Corticosteroids, including Betamethasone Sodium Phosphate and Betamethasone Acetate Injectable Suspension, may exacerbate systemic fungal infections; therefore, avoid Betamethasone Sodium Phosphate and Betamethasone Acetate Injectable Suspension use in the presence of such infections unless Betamethasone Sodium Phosphate and Betamethasone Acetate Injectable Suspension is needed to control drug reactions. For patients on chronic Betamethasone Sodium Phosphate and Betamethasone Acetate Injectable Suspension therapy who develop systemic fungal infections, Betamethasone Sodium Phosphate and Betamethasone Acetate Injectable Suspension withdrawal or dosage reduction is recommended.

Amebiasis

Corticosteroids, including Betamethasone Sodium Phosphate and Betamethasone Acetate Injectable Suspension, may activate latent amebiasis. Therefore, it is recommended that latent amebiasis or active amebiasis be ruled out before initiating Betamethasone Sodium Phosphate and Betamethasone Acetate Injectable Suspension in patients who have spent time in the tropics or patients with unexplained diarrhea.

Strongyloides Infestation

Corticosteroids, including Betamethasone Sodium Phosphate and Betamethasone Acetate Injectable Suspension, should be used with great care in patients with known or suspected Strongyloides (threadworm) infestation.
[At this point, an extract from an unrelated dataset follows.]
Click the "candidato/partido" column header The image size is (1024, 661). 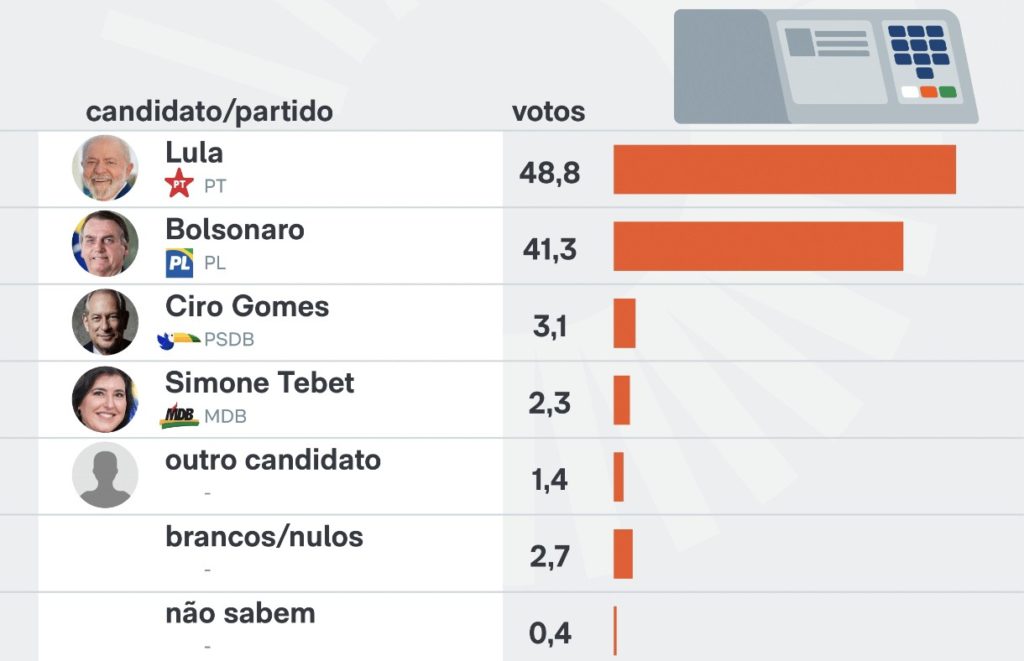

In such patients, corticosteroid-induced immunosuppression may lead to Strongyloides hyperinfection and dissemination with widespread larval migration, often accompanied by severe enterocolitis and potentially fatal gram-negative septicemia.

Cerebral Malaria

Avoid corticosteroids, including Betamethasone Sodium Phosphate and Betamethasone Acetate Injectable Suspension, in patients with cerebral malaria.

Vaccination Vaccination

Administration of live or live, attenuated vaccines is contraindicated in patients receiving immunosuppressive doses of corticosteroids. Killed or inactivated vaccines may be administered. However, the response to such vaccines cannot be predicted. Immunization procedures may be undertaken in patients who are receiving corticosteroids as replacement therapy, e.g., for Addison’s disease.

Neurologic

Reports of severe medical events have been associated with the intrathecal route of administration (see ADVERSE REACTIONS, Gastrointestinal and Neurologic/Psychiatric sections ). Results from one multicenter, randomized, placebo-controlled study with methylprednisolone hemisuccinate, an intravenous corticosteroid, showed an increase in early mortality (at 2 weeks) and late mortality (at 6 months) in patients with cranial trauma who were determined not to have other clear indications for corticosteroid treatment. High doses of corticosteroids, including Betamethasone Sodium Phosphate and Betamethasone Acetate Injectable Suspension, should not be used for the treatment of traumatic brain injury.

Ophthalmic

Use of corticosteroids may produce posterior subcapsular cataracts, increased intraocular pressure, glaucoma with possible damage to the optic nerves, and may enhance the establishment of secondary ocular infections due to bacteria, fungi, or viruses. Consider referral to an ophthalmologist for patients who develop ocular symptoms or use corticosteroid-containing products for more than 6 weeks. The use of oral corticosteroids is not recommended in the treatment of optic neuritis and may lead to an increase in the risk of new episodes. Corticosteroids should not be used in active ocular herpes simplex. Kaposi's Sarcoma Kaposi’s sarcoma has been reported to occur in patients receiving corticosteroid therapy, most often for chronic conditions. Discontinuation of corticosteroids may result in clinical improvement of Kaposi’s sarcoma.